▸ Trecho fornecido
5.000 Rials – 2009 – Irã
- awada
- 12 de mar. de 2021
- 2 min de leitura
Atualizado: 7 de dez. de 2025
O satélite lançado para espalhar "o monoteísmo, a paz e a justiça" através do mundo!


Apesar de muitos países já terem construído seus próprios satélites, incluindo o Brasil, apenas um grupo muito seleto conseguiu desenvolver a capacidade completa de colocá-los em órbita por meios próprios. Isso significa projetar, construir e operar foguetes lançadores, além de dispor de bases de lançamento adequadas. Desde o pioneirismo da União Soviética, que em 1957 inaugurou a era espacial ao colocar o Sputnik 1 em órbita, até a entrada mais recente da Coreia do Norte nesse grupo, em 2012, apenas dez países alcançaram essa autonomia tecnológica. Entre eles está o Irã, que em 2009 entrou oficialmente para esse clube ao colocar em órbita o satélite de pesquisas e comunicação Omid utilizando o foguete lançador Safir-1A. Ambos são retratados na cédula acima emitida naquele mesmo ano, celebrando o feito. O lançamento ocorreu durante as comemorações do 30º aniversário da Revolução Iraniana e foi supervisionado pelo então presidente Mahmoud Ahmadinejad (1956-), que declarou que o satélite havia sido colocado em órbita “para espalhar o monoteísmo, a paz e a justiça através do mundo”. Apesar de ter assinado o Tratado do Espaço Sideral de 1967, o Irã permanece como o único país desse grupo a não ratificá-lo. O tratado, marco fundamental do direito espacial, proíbe explicitamente a colocação de armas de destruição em massa em órbita e estabelece princípios para o uso pacífico do espaço exterior, um ponto sensível nas relações internacionais envolvendo programas espaciais emergentes. O Brasil, por sua vez, tentou integrar esse seleto grupo por meio do programa VLS (Veículo Lançador de Satélites). Três tentativas de lançamento foram realizadas, todas sem sucesso. A última, em 22 de agosto de 2003, terminou de forma trágica com a explosão do VLS-1 na plataforma de lançamento do Centro de Lançamento de Alcântara, no Maranhão, causando a morte de 21 técnicos e a destruição de parte significativa das instalações. O acidente levou ao encerramento definitivo do programa. Atualmente, o país aposta em um novo esforço: o projeto VLM (Veículo Lançador de Microssatélites). Desenvolvido em parceria com a Alemanha, o VLM é projetado para colocar cargas úteis de cerca de 30 kg em órbitas baixas, próximas de 300 quilômetros de altitude. O primeiro voo de teste está previsto para 2027, mas, diante do histórico brasileiro, muitos observadores adotam cautela. Resta aguardar — é ver para crer.

▸ Tarefas propostas
a) Traduza para o inglês a frase "O acidente levou ao encerramento definitivo do programa.", do trecho sobre a cédula iraniana.
b) Reescreva a parte do trecho sobre a cédula iraniana que começa em "5.000 Rials –" e termina em "através do mundo!", substituindo "Atualizado" por "Revisado".
Use somente o trecho fornecido como fonte.

▸ Dados em estudo
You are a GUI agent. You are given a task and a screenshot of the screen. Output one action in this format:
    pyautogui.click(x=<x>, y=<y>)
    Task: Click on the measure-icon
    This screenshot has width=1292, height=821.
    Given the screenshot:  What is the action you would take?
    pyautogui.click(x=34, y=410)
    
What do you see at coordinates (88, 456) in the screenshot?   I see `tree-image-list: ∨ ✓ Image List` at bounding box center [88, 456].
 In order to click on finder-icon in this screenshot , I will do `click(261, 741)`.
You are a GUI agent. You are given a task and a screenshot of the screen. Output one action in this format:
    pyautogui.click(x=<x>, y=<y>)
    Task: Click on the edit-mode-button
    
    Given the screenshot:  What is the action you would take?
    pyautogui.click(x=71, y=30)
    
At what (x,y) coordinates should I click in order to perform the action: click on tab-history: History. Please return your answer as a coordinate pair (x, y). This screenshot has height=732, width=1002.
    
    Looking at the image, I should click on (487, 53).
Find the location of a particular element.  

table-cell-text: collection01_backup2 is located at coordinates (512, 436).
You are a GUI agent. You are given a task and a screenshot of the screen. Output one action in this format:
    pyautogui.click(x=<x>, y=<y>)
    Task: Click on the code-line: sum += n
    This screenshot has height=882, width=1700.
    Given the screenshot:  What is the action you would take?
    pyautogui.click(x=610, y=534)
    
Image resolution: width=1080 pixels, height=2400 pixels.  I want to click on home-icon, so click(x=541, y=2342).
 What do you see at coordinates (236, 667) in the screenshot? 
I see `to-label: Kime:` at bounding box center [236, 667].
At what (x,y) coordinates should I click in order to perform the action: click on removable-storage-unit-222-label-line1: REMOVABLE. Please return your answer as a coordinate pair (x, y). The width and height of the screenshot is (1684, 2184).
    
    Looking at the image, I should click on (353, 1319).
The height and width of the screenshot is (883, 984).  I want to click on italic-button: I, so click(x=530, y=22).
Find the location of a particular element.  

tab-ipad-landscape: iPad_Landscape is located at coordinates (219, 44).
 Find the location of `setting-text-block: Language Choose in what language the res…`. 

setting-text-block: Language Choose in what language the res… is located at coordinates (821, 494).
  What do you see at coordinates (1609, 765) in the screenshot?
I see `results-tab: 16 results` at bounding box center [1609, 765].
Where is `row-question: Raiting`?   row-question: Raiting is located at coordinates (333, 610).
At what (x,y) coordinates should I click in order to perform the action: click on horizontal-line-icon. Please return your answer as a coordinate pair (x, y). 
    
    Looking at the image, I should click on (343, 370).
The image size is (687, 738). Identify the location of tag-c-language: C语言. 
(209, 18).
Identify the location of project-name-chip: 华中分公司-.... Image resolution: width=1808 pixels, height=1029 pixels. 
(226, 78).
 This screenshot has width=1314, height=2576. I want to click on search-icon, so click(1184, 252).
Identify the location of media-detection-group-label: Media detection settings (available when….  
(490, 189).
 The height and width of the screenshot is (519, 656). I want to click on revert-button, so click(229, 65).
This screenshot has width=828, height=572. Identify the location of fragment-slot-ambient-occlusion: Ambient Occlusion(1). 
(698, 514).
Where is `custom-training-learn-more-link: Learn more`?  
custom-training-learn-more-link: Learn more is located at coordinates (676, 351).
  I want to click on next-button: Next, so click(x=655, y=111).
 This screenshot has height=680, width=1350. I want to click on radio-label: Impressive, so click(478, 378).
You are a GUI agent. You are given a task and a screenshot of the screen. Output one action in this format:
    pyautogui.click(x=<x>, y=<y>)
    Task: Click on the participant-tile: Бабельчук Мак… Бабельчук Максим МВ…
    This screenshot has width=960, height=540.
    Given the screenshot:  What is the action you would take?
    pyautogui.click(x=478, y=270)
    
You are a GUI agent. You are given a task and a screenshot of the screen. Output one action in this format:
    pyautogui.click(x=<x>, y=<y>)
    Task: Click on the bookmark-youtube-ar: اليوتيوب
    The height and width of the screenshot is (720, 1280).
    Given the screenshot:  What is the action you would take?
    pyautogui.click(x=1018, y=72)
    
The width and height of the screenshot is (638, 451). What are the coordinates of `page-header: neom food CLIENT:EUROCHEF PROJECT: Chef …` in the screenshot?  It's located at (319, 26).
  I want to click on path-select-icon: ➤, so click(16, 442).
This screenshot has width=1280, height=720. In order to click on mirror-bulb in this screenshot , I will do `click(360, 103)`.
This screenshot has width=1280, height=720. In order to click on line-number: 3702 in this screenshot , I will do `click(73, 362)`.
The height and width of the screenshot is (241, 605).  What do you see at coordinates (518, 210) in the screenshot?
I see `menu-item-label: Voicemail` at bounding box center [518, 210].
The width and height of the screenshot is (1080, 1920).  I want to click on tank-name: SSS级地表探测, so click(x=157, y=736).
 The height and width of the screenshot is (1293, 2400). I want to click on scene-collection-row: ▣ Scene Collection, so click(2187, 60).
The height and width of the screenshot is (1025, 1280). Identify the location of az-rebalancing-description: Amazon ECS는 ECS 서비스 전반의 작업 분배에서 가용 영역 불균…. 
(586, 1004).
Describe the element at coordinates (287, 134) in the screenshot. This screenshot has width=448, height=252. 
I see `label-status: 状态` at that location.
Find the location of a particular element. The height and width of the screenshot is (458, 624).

▸ Resultados esperados
a) The accident led to the permanent shutdown of the program.

b)
5.000 Rials – 2009 – Irã
- awada
- 12 de mar. de 2021
- 2 min de leitura
Revisado: 7 de dez. de 2025
O satélite lançado para espalhar "o monoteísmo, a paz e a justiça" através do mundo!